**EXERCISE BRIEF**
Please set down exactly the lines from the one containing "The width and" through the last line of the records below, both included, with no pictures.

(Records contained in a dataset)
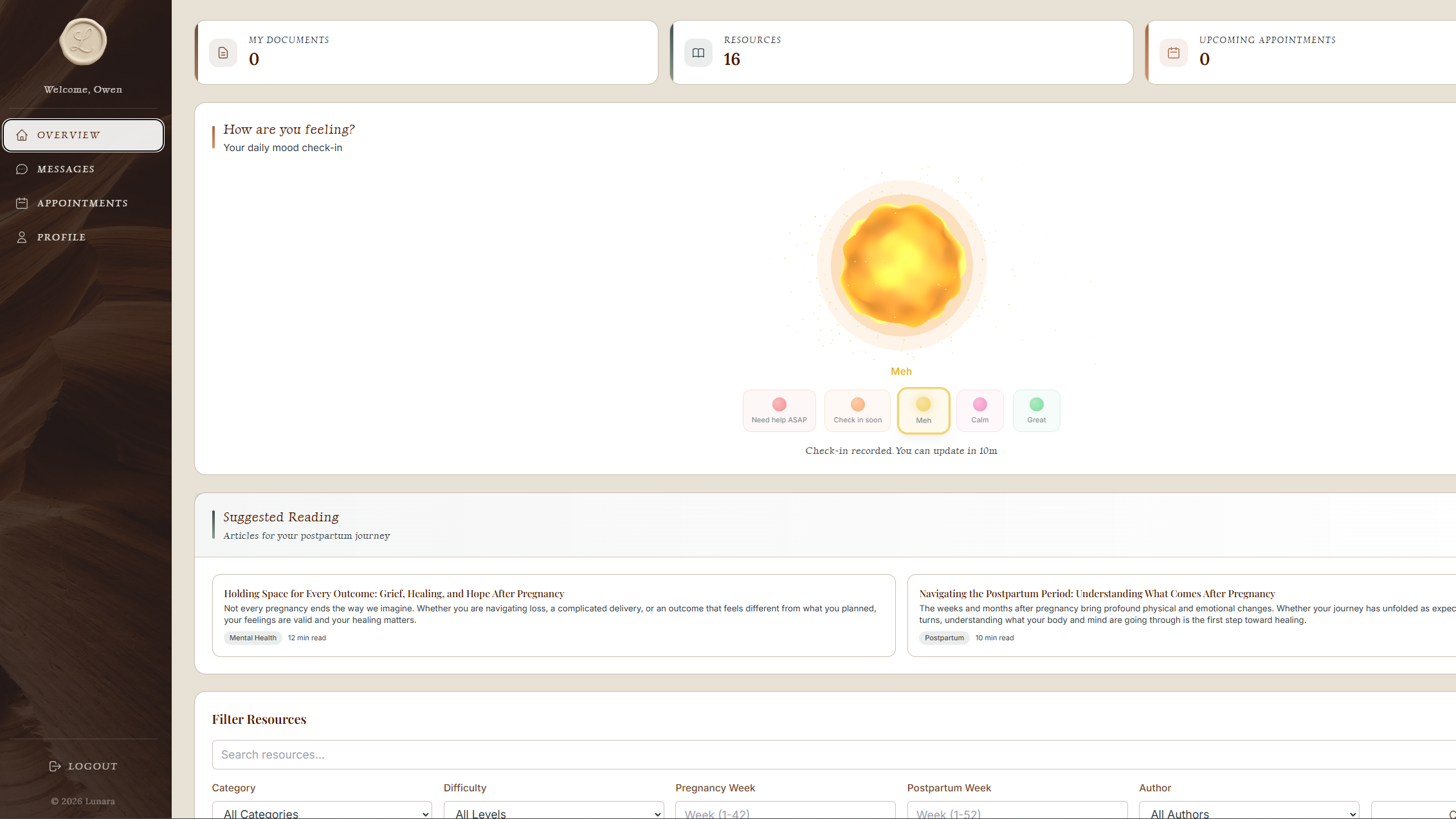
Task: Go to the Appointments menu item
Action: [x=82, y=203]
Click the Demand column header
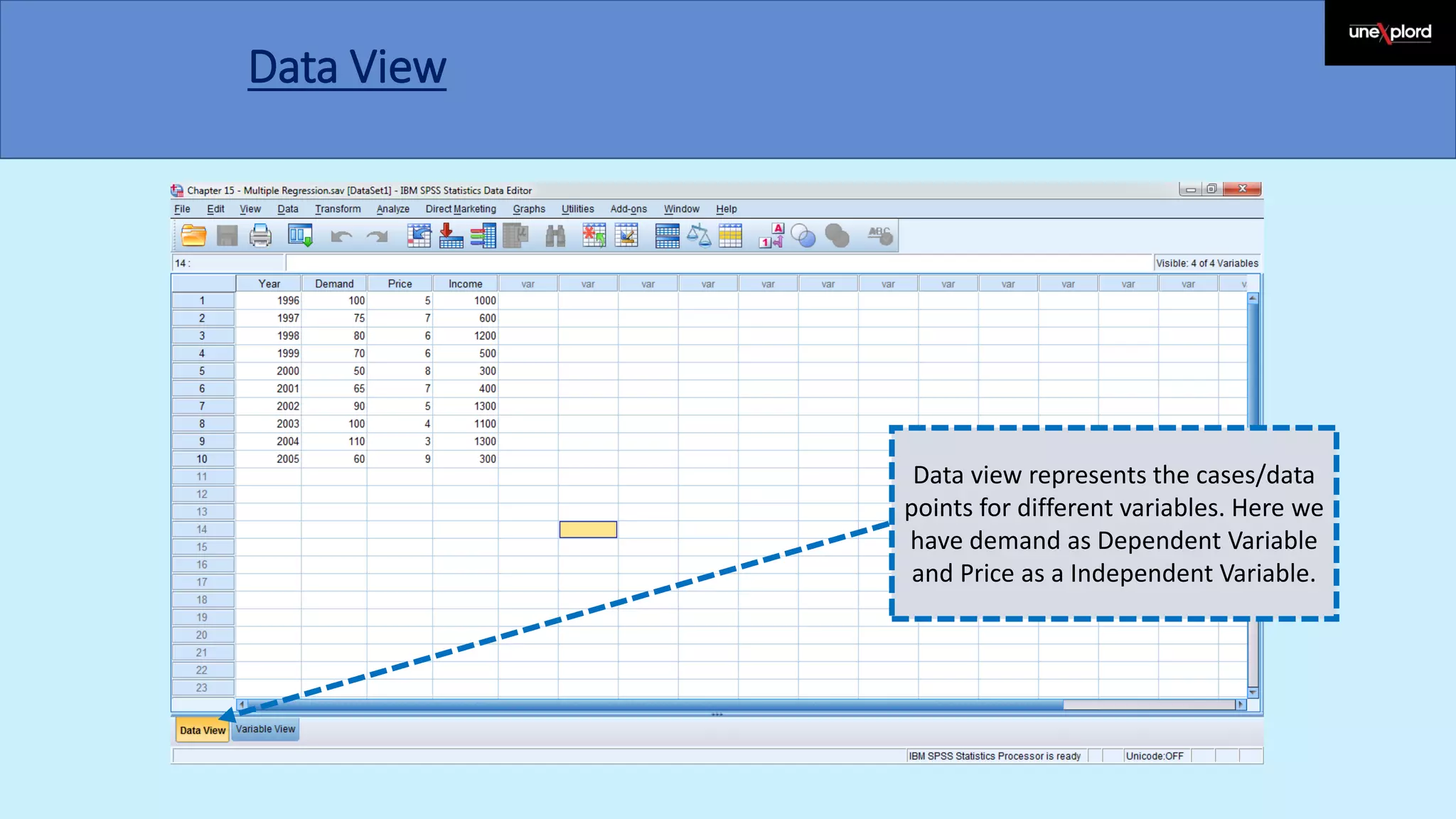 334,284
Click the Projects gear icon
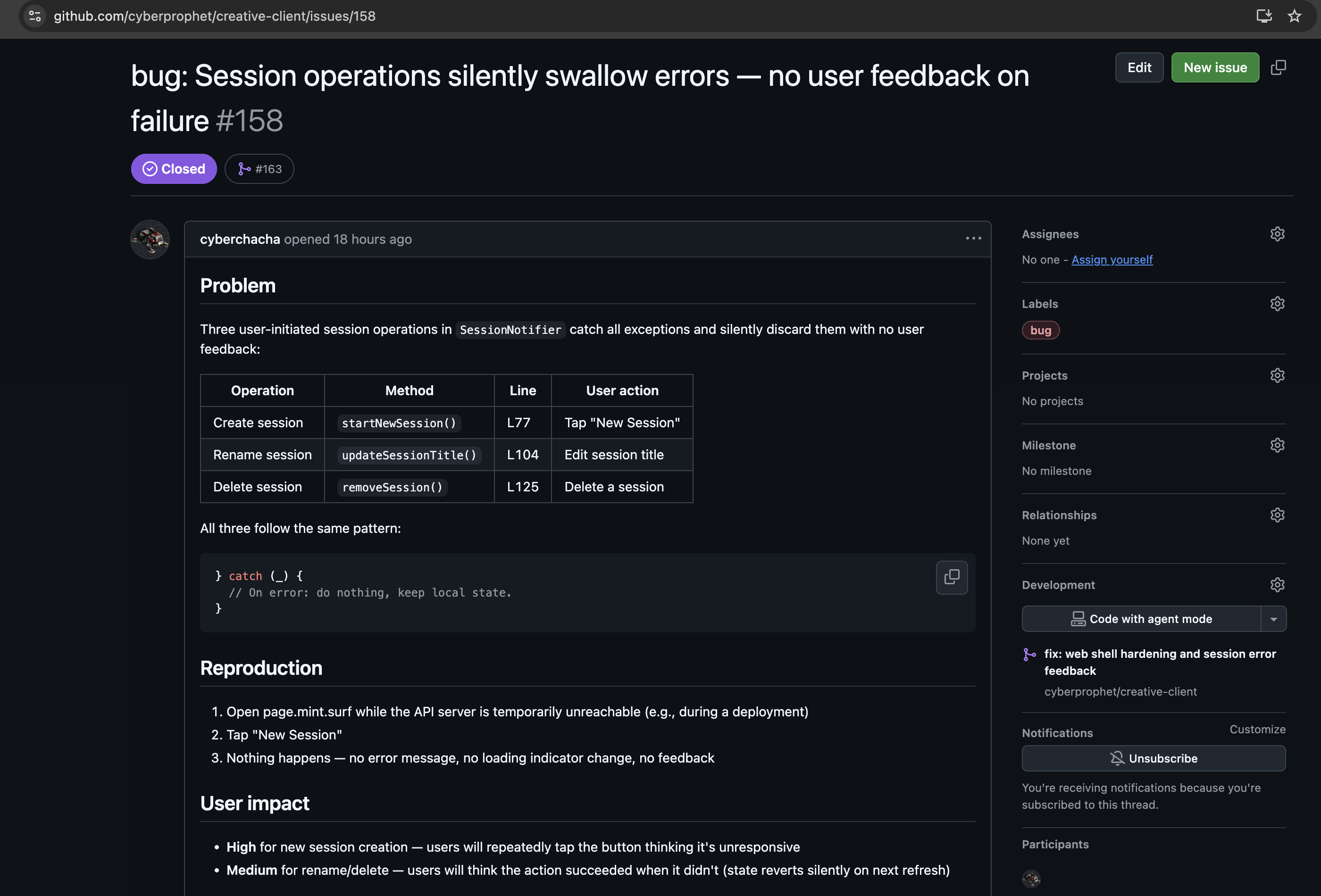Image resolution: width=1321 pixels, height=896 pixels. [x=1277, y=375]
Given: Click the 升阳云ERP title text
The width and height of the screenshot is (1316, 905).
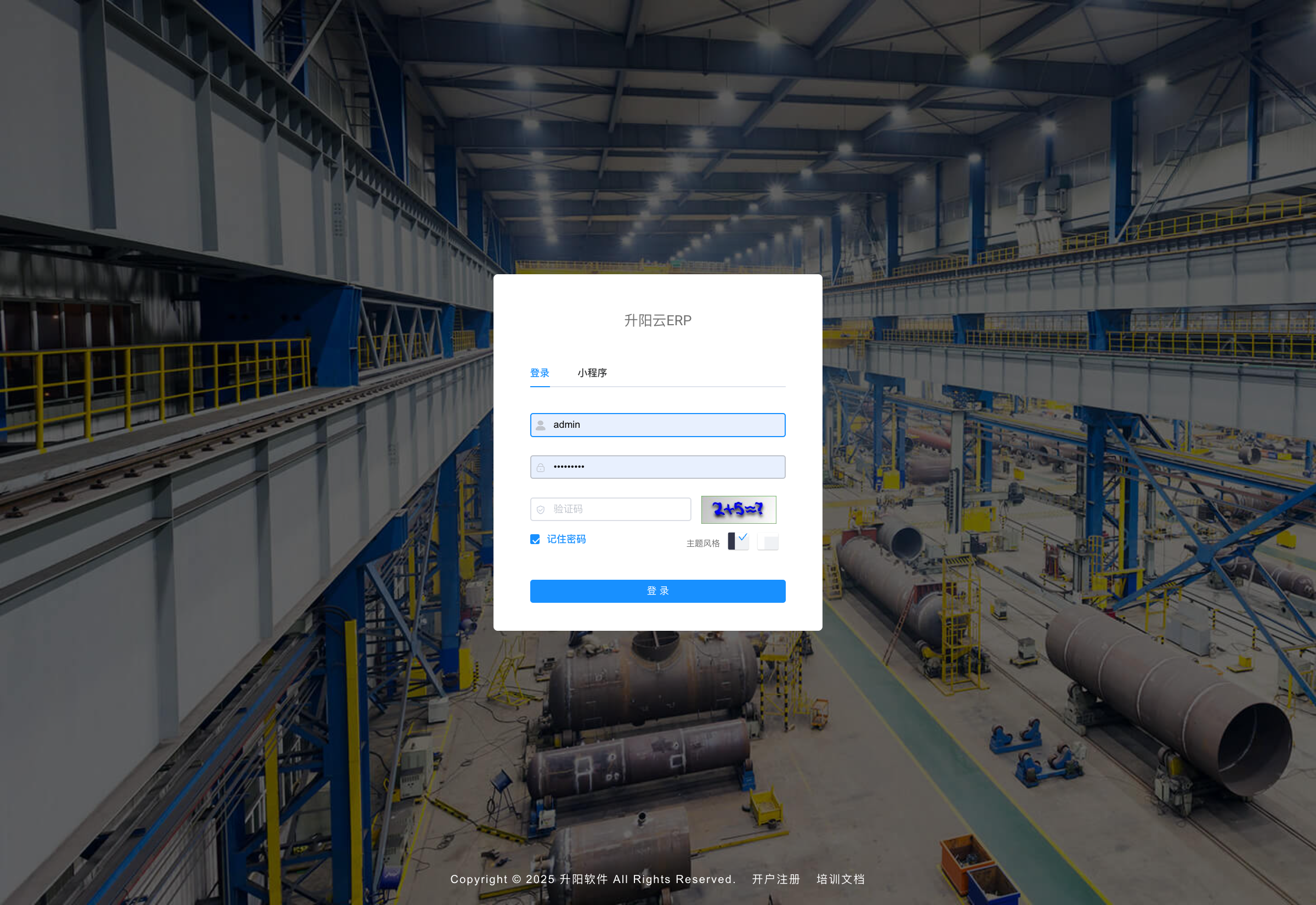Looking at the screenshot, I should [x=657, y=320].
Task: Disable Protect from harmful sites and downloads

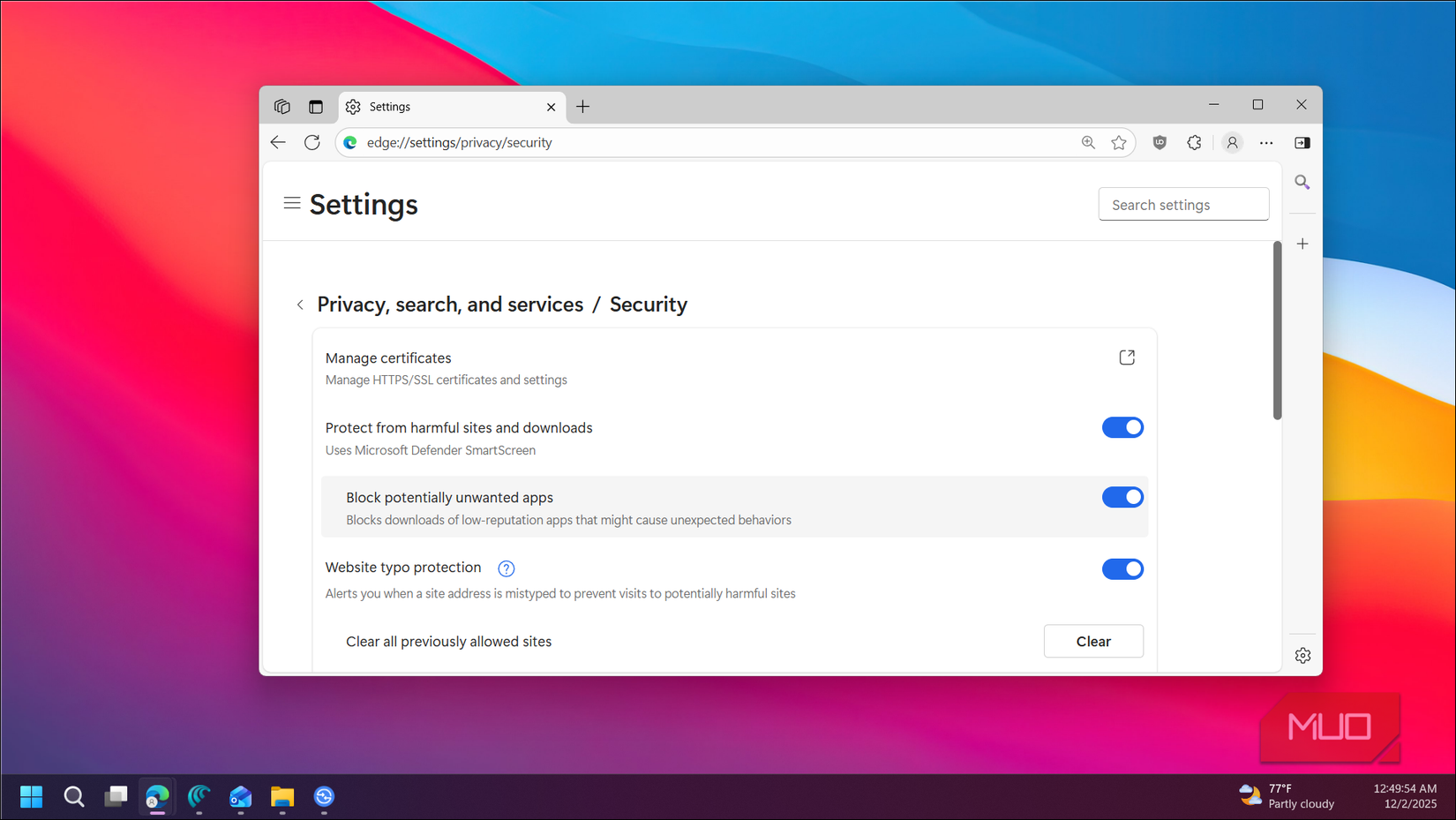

**ANSWER SPACE**
The width and height of the screenshot is (1316, 905).
Looking at the screenshot, I should [x=657, y=320].
Task: Disable Protect from harmful sites and downloads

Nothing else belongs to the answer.